To that end a small group of school kids, which grows rapidly, work to restore an old school building. It is basically the club house of many of the boys in the school. Various school clubs use its rooms to hold their meetings and do their research. The school board of directors want to tear it down and build a brand new building. But this building has a bit more to offer and the kids want to restore this clubhouse in their effort to fight against the idea of just destroying it.
Shun is a year older than Umi. He has is one of the ringleaders in trying to save the school clubhouse. Umi lost her father during one of the post WWII wars. Everyday when her father left on his ship to go on patrol Umi would raise signal flags to help guide her father home.

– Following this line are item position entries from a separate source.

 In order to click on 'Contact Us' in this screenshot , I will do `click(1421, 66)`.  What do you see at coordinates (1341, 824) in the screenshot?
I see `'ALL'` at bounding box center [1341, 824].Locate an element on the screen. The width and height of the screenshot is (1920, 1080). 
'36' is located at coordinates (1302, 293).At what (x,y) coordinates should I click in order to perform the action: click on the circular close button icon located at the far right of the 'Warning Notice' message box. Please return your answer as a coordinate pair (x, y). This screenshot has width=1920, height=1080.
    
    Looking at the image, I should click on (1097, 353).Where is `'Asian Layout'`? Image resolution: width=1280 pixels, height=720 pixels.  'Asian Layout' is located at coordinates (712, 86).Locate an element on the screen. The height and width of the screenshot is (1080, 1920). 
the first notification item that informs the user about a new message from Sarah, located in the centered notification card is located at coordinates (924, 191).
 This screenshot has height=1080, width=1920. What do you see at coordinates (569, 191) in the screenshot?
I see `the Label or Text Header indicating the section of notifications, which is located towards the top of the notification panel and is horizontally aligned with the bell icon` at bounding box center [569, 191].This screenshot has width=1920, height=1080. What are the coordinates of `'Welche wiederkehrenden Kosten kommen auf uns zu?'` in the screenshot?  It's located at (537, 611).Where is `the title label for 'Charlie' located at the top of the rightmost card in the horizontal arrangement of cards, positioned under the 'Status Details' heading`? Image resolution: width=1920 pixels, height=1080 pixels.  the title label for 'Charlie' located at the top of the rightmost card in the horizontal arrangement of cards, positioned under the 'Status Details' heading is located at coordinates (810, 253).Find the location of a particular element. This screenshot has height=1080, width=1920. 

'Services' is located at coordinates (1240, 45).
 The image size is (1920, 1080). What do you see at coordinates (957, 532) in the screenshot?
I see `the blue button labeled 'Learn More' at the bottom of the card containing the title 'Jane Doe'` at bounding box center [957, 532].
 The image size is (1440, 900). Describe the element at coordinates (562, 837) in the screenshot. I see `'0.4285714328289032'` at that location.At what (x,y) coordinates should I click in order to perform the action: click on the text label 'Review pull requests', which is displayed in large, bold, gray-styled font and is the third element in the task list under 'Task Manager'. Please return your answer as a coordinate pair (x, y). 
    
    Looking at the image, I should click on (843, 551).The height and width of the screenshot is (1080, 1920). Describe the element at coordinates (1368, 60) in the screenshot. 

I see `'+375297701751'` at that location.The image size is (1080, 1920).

Even though he eventually never returned, she still raises those signal flags.
With all the chaos around them, can Shun and Umi manage to get to know each other better? Will they ever get their feelings for each other out in the open? Tune in to find out!
So this was a really, really good movie. I love nearly every one of Miyazaki’s movies but this one was just so well done. It has a fabulous story, great artwork and just enough comedy to keep it lighthearted. The worst I saw in this movie was a very brief scene with a woman breastfeeding a child. If memory serves you can’t actually see anything, ah shall we say important. The baby blocks much of it but you can indeed see part of a bare breast for a few seconds.
Beyond that it is a clean movie. There was very little language. I don’t recall reading or hearing any true profanity, just watered down insults (“you blockhead” and the like). The fact that this was a Disney backed movie in America probably helped on that part. If you are looking for a great, clean story this is your movie. I don’t highly recommend movies to be child friendly but this sure fits the bill.
Summary: Wonderful, kid friendly, movie that keeps adults entertained as well as children.